[Collected data entries]
'''

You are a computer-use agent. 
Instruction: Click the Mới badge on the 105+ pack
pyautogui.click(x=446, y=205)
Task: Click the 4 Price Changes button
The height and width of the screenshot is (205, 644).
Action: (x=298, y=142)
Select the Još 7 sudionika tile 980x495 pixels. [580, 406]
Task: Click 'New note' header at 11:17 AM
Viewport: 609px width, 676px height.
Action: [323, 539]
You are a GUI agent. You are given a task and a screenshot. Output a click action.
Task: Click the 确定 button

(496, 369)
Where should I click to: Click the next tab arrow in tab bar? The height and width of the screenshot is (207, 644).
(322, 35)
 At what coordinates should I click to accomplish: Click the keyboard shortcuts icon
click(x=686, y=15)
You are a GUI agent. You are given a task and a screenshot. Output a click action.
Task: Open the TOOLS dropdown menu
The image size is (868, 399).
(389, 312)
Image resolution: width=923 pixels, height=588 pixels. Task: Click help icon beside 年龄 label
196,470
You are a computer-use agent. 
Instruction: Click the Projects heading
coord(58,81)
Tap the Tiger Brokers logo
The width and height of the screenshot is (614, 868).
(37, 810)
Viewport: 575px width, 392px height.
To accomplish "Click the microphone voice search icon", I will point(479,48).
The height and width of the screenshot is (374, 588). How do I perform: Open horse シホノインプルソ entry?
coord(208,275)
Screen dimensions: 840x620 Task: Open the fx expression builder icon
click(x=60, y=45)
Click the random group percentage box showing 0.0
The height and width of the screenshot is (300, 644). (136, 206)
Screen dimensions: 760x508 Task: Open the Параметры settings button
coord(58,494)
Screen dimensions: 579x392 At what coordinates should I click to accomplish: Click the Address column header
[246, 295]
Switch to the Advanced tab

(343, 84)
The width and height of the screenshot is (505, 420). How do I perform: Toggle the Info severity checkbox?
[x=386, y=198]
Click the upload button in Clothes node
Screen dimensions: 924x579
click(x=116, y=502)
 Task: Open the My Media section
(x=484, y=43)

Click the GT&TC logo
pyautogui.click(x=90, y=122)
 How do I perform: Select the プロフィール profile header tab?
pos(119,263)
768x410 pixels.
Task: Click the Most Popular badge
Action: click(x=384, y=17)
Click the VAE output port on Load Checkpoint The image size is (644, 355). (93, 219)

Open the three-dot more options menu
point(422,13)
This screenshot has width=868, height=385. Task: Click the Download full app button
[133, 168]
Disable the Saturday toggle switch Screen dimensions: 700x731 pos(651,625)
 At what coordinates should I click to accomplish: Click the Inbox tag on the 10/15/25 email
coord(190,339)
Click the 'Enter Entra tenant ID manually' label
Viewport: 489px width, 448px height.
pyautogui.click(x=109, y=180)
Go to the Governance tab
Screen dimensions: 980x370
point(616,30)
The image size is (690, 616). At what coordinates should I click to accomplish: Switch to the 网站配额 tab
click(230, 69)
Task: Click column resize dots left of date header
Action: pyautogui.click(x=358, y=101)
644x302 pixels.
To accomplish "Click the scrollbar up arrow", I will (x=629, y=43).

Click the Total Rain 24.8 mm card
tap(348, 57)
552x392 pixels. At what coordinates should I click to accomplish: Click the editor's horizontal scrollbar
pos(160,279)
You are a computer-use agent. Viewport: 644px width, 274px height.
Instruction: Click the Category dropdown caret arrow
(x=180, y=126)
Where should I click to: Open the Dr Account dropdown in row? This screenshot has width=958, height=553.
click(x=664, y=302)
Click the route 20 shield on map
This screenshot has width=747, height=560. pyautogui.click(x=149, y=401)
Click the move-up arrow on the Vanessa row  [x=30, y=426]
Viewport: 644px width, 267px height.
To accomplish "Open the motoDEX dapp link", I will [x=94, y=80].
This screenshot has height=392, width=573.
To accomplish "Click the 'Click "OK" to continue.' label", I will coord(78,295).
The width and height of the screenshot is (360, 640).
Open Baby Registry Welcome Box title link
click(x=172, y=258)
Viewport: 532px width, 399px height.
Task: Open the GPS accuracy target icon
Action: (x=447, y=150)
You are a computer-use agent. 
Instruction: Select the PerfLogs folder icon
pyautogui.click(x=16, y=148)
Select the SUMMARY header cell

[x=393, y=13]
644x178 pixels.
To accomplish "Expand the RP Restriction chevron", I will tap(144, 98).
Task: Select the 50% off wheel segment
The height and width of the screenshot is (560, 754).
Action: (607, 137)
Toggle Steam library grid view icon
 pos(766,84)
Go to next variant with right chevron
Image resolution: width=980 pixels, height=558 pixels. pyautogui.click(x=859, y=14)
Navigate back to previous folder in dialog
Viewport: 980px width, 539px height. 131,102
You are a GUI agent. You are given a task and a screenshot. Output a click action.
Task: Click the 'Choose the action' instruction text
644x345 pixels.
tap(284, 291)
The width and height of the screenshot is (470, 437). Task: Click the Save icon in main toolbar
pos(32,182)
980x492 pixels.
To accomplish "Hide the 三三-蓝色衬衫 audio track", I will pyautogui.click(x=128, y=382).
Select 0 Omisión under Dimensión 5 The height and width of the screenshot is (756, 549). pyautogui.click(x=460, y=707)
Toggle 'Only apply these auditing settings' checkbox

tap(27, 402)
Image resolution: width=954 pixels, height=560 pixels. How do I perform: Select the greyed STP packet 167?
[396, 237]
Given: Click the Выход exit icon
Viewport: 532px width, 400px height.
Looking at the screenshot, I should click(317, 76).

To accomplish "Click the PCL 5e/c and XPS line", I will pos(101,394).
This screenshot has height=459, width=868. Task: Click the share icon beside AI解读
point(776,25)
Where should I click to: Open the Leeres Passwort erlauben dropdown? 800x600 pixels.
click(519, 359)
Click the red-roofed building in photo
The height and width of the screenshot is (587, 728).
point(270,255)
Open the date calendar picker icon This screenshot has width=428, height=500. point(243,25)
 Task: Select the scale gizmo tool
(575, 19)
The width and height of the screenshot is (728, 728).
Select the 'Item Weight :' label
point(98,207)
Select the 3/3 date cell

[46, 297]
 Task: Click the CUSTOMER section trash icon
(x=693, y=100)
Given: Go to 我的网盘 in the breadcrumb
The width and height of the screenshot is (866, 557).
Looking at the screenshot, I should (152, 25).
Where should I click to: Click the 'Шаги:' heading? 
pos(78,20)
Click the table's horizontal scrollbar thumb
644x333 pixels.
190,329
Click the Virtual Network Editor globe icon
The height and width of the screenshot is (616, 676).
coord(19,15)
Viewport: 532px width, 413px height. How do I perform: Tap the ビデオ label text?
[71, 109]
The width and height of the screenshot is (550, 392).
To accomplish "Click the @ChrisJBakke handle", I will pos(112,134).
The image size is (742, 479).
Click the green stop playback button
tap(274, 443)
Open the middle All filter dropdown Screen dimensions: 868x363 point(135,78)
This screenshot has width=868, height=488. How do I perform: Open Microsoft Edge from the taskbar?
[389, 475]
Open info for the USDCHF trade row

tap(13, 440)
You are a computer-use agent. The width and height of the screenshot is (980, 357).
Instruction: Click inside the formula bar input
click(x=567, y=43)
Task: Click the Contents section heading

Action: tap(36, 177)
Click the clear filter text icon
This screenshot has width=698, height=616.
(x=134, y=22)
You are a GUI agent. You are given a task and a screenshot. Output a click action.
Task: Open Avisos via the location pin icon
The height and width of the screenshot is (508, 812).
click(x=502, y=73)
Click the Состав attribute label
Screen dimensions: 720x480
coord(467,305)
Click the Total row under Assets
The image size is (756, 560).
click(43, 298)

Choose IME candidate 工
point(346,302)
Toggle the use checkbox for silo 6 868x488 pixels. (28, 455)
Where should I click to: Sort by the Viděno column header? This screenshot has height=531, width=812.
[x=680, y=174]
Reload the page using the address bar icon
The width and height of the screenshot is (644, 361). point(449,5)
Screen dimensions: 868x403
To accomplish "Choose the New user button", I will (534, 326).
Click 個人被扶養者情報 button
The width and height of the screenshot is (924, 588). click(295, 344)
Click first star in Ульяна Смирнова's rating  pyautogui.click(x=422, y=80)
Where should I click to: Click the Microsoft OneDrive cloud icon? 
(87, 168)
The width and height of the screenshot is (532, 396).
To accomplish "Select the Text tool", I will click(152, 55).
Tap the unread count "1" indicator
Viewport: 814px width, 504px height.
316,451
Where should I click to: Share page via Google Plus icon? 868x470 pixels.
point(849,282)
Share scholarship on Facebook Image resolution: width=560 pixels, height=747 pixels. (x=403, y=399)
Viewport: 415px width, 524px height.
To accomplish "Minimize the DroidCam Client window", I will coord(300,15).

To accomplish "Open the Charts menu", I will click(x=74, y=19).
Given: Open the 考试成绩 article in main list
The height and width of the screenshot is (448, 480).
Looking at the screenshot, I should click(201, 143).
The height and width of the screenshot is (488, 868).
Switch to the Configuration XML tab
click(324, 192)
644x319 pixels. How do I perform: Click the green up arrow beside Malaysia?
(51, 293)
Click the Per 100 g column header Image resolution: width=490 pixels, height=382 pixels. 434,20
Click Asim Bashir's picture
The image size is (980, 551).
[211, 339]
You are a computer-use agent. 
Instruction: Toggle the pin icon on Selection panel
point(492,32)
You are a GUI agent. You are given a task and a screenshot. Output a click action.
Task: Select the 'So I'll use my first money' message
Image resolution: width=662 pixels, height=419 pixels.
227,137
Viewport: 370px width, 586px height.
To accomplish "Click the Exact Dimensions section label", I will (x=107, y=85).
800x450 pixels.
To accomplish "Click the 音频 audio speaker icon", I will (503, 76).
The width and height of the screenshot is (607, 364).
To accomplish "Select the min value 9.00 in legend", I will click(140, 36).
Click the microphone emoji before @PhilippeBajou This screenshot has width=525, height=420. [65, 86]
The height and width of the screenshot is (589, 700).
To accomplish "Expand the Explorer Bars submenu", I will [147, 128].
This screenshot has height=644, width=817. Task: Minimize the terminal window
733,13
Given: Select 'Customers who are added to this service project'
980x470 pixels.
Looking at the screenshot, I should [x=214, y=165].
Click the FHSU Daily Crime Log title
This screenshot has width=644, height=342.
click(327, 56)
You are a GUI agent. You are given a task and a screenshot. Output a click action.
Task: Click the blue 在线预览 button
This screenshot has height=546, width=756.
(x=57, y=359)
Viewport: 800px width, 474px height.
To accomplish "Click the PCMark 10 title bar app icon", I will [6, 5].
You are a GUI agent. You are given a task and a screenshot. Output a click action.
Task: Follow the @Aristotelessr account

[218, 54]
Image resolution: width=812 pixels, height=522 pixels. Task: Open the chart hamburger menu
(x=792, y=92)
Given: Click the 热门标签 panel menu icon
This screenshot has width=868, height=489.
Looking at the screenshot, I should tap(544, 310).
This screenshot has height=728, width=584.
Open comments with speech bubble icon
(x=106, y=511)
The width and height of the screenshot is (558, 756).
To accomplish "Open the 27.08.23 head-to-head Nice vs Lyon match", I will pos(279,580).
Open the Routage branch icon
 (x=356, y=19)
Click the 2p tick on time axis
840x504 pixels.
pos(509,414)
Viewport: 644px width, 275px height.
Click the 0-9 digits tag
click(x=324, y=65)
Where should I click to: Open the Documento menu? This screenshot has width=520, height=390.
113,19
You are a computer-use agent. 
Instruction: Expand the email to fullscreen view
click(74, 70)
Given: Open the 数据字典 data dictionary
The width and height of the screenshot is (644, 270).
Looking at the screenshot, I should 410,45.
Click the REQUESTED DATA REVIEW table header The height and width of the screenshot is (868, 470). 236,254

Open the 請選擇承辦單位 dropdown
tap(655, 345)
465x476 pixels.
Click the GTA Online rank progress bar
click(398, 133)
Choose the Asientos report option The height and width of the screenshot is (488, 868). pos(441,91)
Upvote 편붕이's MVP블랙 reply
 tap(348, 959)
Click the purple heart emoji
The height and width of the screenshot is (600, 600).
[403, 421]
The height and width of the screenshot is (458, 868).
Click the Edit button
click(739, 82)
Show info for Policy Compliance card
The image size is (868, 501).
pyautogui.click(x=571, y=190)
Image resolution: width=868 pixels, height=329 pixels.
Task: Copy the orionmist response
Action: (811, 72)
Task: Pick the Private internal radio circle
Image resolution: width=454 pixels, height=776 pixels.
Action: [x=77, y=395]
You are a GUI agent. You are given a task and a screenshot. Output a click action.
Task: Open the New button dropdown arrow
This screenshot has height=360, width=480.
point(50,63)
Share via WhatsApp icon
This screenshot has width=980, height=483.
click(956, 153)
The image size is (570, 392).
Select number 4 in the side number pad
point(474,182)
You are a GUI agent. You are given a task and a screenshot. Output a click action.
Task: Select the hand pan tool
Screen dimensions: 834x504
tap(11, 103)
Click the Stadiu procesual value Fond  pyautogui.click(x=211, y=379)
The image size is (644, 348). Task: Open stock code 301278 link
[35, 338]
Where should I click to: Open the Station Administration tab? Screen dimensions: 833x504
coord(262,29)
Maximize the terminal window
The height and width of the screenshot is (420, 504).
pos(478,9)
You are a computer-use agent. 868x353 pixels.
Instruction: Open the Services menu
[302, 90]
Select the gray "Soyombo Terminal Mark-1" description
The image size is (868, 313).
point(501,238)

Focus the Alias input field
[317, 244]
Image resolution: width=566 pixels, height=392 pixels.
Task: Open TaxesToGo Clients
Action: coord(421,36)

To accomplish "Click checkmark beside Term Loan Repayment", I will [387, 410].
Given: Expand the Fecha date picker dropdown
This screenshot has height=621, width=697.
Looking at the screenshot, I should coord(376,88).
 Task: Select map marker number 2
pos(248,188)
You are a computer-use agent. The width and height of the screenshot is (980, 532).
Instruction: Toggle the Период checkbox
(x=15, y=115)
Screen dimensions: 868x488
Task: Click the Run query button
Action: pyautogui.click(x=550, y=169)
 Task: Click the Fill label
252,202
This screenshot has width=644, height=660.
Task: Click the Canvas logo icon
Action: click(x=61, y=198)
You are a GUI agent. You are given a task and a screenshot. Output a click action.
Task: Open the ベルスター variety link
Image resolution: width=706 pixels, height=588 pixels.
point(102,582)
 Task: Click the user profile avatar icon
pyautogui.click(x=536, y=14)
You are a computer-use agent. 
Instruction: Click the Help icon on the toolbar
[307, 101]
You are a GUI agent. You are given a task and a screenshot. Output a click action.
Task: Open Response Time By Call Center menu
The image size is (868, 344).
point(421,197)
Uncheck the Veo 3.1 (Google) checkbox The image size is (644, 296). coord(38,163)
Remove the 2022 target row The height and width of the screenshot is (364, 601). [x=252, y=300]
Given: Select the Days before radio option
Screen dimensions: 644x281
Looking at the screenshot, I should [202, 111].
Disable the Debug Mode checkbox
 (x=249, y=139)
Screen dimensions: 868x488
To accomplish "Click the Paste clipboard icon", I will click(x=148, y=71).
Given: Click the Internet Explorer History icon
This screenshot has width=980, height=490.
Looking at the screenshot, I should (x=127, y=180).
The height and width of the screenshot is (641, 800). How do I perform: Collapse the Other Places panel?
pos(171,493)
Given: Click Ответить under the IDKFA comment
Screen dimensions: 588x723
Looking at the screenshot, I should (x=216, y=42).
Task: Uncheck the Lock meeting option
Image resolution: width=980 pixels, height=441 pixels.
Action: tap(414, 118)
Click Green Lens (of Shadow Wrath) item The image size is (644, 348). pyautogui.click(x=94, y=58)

'''

#### WHAT IS BEING ASKED:
Both end lines included, restate word for word the lines above from the line with "Task: Select the 50% off wheel segment" to the line with "Select 0 Omisión", and nothing else.

#### RESPONSE BOX:
Task: Select the 50% off wheel segment
The height and width of the screenshot is (560, 754).
Action: (607, 137)
Toggle Steam library grid view icon
 pos(766,84)
Go to next variant with right chevron
Image resolution: width=980 pixels, height=558 pixels. pyautogui.click(x=859, y=14)
Navigate back to previous folder in dialog
Viewport: 980px width, 539px height. 131,102
You are a GUI agent. You are given a task and a screenshot. Output a click action.
Task: Click the 'Choose the action' instruction text
644x345 pixels.
tap(284, 291)
The width and height of the screenshot is (470, 437). Task: Click the Save icon in main toolbar
pos(32,182)
980x492 pixels.
To accomplish "Hide the 三三-蓝色衬衫 audio track", I will pyautogui.click(x=128, y=382).
Select 0 Omisión under Dimensión 5 The height and width of the screenshot is (756, 549). pyautogui.click(x=460, y=707)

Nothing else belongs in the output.